- Relator(a)
- Ministro Celso Limongi
- Órgão julgador
- Sexta Turma
- Data do julgamento
- 16/03/2010
- Data de publicação
- 19/04/2010
STJ – Acórdão, Rel. Ministro Celso Limongi, Sexta Turma, j. 16/03/2010, p. 19/04/2010
HABEAS CORPUS. FURTO QUALIFICADO. CRIME DE BAGATELA. SEIS GARRAFAS DE CERVEJA AVALIADAS EM DEZESSEIS REAIS E TRINTA E SEIS CENTAVOS. COAÇÃO ILEGAL. ORDEM CONCEDIDA. a) O Direito Penal não deve importar-se com bagatelas, que não causam tensão à sociedade. O princípio da insignificância vem sendo largamente aplicado, em especial por ser o Direito Penal fragmentário. b) Se o valor do bem furtado é ínfimo e da conduta do réu não resultou prejuízo significativo para a vítima, deve ser reconhecido o crime de bagatela. c) Os bens visados pelo paciente fora avaliados em R$16,36, valor irrisório, que não representa prejuízo significativo para a vítima, mesmo porque o paciente não logrou êxito em seu intento. d) Ordem concedida para, reconhecido o crime de bagatela, absolver o paciente, com fundamento no artigo 386, inciso III, do Código de Processo Penal. (HC n. 137.034/RS, relator Ministro Celso Limongi (Desembargador Convocado do TJ/SP), Sexta Turma, julgado em 16/3/2010, DJe de 19/4/2010.)

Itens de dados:
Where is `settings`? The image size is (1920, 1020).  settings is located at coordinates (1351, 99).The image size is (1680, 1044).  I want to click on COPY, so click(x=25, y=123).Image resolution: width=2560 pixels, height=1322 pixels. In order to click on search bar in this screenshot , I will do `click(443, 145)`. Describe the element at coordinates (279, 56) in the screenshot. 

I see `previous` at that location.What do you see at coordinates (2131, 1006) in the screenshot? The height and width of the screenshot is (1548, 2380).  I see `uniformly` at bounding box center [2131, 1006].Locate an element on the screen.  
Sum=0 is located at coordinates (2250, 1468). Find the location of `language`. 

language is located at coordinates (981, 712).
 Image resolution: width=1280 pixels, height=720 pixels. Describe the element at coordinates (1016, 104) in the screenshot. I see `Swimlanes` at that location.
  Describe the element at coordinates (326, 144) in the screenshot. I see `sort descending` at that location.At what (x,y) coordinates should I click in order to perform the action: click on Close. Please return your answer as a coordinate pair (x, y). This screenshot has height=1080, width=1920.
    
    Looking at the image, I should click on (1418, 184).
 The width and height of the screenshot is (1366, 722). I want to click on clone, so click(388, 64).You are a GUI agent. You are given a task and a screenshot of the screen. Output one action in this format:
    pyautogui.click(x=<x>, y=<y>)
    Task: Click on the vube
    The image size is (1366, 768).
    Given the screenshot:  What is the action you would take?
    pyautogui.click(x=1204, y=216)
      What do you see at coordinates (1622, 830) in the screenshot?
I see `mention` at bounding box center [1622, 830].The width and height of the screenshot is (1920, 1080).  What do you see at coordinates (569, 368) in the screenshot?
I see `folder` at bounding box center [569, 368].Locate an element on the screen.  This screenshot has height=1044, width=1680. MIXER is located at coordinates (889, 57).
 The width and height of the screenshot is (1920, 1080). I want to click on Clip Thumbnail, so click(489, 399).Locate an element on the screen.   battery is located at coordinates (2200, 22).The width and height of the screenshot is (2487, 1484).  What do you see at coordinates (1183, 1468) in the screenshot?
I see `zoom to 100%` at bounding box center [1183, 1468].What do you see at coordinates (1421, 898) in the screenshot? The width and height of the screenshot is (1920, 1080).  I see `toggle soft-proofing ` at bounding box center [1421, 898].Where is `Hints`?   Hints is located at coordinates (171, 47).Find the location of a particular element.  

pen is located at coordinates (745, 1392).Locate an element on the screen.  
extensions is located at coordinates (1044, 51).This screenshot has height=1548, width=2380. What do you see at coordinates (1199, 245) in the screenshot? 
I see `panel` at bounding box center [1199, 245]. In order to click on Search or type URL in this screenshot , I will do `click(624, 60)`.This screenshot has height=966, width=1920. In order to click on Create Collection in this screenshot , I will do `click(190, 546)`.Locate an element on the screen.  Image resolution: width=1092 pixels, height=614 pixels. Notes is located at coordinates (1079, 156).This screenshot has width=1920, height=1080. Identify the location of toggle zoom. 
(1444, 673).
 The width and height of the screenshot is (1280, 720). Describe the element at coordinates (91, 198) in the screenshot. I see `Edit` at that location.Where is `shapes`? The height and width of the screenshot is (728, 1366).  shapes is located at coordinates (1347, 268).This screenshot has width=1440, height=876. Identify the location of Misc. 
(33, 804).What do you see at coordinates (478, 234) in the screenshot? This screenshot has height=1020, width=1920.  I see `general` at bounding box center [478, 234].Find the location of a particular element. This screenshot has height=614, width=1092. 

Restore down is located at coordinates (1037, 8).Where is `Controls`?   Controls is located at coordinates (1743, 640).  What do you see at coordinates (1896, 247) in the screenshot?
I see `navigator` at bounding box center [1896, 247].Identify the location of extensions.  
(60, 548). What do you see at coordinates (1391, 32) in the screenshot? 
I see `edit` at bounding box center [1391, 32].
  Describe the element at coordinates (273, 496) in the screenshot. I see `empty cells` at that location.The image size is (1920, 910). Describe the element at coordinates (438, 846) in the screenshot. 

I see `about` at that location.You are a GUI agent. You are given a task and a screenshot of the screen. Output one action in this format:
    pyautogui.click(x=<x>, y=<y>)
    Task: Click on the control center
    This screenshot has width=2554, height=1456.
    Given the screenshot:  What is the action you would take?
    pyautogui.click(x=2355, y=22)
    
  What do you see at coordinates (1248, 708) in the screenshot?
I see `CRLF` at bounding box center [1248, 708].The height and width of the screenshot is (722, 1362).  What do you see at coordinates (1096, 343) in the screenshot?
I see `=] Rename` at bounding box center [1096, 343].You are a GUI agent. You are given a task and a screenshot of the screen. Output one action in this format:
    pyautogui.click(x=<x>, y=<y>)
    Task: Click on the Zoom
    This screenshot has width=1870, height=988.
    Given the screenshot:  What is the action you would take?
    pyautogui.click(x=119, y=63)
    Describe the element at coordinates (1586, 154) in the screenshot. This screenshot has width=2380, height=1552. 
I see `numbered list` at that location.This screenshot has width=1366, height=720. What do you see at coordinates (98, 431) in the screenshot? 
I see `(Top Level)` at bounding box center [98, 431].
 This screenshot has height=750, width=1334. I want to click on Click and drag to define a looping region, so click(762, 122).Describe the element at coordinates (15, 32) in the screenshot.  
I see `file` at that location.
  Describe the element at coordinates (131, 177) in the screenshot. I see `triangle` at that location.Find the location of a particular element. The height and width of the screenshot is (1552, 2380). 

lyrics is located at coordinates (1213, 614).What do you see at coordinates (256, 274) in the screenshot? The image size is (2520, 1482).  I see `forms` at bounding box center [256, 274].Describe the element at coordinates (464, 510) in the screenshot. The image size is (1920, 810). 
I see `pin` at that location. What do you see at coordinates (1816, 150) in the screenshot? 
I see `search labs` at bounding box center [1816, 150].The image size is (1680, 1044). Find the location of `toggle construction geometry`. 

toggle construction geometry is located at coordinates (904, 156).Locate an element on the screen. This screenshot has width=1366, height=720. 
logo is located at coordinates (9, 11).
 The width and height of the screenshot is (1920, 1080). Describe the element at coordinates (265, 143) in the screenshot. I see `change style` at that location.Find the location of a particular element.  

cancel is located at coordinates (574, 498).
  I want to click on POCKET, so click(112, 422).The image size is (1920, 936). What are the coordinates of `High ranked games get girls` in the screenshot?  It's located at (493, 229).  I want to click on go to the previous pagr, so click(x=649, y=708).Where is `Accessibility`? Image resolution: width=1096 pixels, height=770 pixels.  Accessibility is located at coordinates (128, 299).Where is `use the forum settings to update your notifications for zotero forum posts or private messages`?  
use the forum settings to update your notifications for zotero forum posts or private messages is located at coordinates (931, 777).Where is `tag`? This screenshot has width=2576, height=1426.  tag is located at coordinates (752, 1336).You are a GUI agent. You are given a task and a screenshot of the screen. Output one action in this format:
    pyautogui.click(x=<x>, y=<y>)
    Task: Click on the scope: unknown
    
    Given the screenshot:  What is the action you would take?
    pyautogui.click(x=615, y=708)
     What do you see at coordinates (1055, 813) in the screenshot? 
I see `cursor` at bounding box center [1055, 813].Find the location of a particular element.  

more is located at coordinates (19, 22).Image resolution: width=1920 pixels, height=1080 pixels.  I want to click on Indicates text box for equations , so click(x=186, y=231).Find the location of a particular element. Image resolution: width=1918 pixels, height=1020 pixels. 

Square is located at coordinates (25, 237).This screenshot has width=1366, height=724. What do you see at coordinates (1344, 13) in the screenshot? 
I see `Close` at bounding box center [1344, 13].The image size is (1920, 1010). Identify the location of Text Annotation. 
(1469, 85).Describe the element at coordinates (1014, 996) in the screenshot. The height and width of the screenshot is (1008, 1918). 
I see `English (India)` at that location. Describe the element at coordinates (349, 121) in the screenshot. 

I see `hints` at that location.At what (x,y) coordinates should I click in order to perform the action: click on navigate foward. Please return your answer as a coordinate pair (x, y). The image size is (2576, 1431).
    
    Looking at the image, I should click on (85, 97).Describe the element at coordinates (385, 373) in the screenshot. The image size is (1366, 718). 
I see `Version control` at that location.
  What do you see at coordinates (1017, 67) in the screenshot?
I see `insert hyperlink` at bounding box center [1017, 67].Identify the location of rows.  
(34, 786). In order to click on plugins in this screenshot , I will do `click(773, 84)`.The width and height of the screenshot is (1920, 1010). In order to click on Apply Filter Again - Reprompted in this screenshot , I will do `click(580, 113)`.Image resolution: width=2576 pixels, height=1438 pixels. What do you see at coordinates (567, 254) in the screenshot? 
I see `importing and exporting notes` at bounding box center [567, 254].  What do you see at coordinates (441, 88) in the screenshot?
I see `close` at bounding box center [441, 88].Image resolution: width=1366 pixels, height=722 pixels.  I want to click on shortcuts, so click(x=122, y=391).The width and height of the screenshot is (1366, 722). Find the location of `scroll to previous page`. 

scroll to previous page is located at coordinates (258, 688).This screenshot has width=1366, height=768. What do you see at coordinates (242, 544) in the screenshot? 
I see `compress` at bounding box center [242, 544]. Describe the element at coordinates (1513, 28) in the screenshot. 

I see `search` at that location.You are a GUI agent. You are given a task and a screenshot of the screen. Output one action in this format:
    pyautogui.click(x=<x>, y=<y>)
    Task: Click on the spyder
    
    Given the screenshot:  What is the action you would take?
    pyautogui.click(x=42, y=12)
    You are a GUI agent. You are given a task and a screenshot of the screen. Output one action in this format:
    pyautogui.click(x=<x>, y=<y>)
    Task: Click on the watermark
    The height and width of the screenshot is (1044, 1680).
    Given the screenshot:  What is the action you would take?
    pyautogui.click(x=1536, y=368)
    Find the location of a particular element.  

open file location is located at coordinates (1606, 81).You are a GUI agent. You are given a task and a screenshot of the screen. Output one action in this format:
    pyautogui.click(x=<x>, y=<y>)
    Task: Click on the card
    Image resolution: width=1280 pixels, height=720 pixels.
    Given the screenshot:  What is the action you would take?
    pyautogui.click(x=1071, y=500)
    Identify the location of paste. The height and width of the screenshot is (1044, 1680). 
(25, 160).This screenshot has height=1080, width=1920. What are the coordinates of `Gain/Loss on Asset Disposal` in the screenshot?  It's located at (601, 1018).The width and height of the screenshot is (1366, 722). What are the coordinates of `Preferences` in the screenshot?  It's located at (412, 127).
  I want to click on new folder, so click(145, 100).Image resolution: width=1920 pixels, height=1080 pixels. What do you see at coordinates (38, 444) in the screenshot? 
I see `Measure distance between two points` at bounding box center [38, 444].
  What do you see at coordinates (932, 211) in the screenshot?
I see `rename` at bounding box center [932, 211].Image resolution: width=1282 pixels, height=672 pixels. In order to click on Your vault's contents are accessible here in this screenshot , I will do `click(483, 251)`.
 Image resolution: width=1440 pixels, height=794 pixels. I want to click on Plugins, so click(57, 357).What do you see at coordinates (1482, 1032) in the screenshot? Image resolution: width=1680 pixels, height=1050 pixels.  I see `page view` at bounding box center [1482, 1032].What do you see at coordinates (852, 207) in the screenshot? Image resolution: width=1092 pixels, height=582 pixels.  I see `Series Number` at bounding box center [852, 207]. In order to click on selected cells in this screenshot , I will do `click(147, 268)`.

- [Suas instruções]:
Por favor, informe em que valor foram avaliados os bens visados pelo paciente, segundo o acórdão. Os itens vêm de outra fonte, sem relação com o acórdão.

- [Resposta da tarefa]:
R$16,36.